Per l’anno in corso, ad esempio, a fine aprile, non è ancora dato sapere quali impegni militari all’estero verranno rinnovati. Come già lo scorso anno, il governo non ha rispettato tempistiche previste dalla legge per portare a conoscenza e in discussione in Parlamento questi rinnovi e il loro finanziamento. Il Parlamento si limiterà a ratificare quanto deciso dal governo, e la società civile ne viene esclusa tout court. Nessun dibattito democratico su un tema di tale rilievo. E questo nonostante l’Italia di fatto sita partecipando alla guerra in Ucraina contro la Russia.

Una conferma della tendenza all’accentramento da parte dell’esecutivo di decisioni fondamentali è un decreto interministeriale (Difesa, Economia, Esteri) che sta per essere varato per l’invio di armi pensanti in Ucraina, in linea con la decisione degli USA. Questo decreto non necessita dell’approvazione del Parlamento perché il precedente decreto Ucraina, approvato dalle camere, ne ha preparato le condizioni legali, con una deroga alle leggi vigenti!!! E si parla di “Stato di Diritto”! L’allegato al decreto riguardante la tipologia di armamenti è secretato.

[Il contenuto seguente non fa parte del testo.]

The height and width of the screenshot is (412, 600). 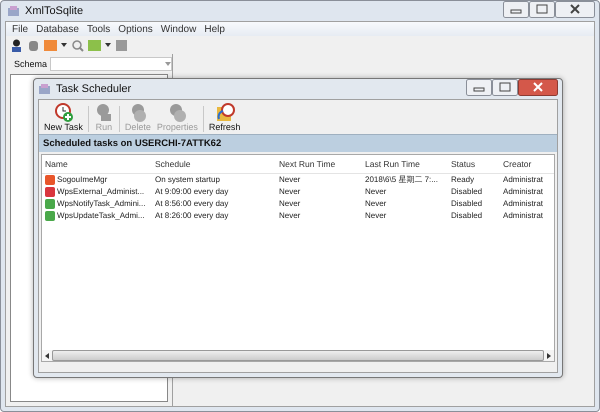 I want to click on search-icon, so click(x=78, y=45).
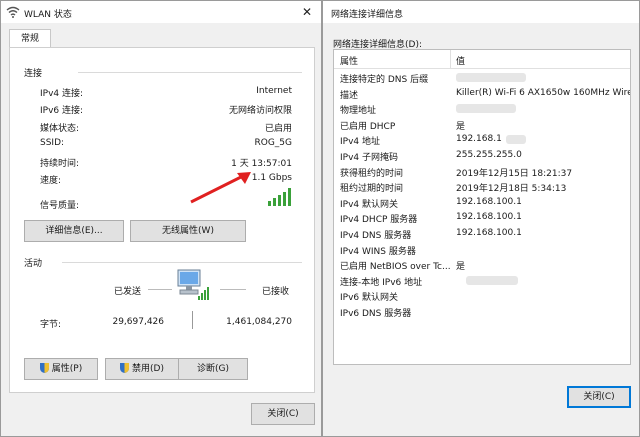 This screenshot has height=437, width=640. I want to click on connection-row-value: 1.1 Gbps, so click(272, 178).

Ma sappiamo che si tratterà di artiglieria pesante, armi di attacco, cannoni semoventi, obici… Che diamine c’entra il “popolo italiano”, i lavoratori, con questioni come la guerra? In fin dei conti si tratta di interessi della borghesia, i lavoratori non c’entrano! Più chiara di così la logica sottesa!

Armi contro chi?

Non ci siamo mai stancati di denunciare il ruolo imperialistico delle missioni all’estero dell’Italia e di tutti gli altri paesi.  Molti si indignano per questo, ma spesso in modo passivo. Dopotutto spesso non vediamo nemmeno i risultati orrendi di queste guerre.

Quello su cui non si riflette invece è che per quanto alte le spese per le spedizioni militari all’estero sono di gran lunga inferiori alla spesa per carabinieri, poliziotti ecc., insomma per l’ordine pubblico. Una spesa presentata come al servizio del cittadino, per difenderci da ladri e assassini. Una spesa che noi consideriamo invece a pieno titolo tra quelle militari perché, anche se non è diretta al “fronte esterno” della competizione internazionale, è però diretta al “fronte interno”, quello della lotta di classe. Si tratta perciò di un investimento finalizzato sì a mantenere l’ordine, ma quello borghese, a reprimere le espressioni di dissenso e la lotta della classe lavoratrice.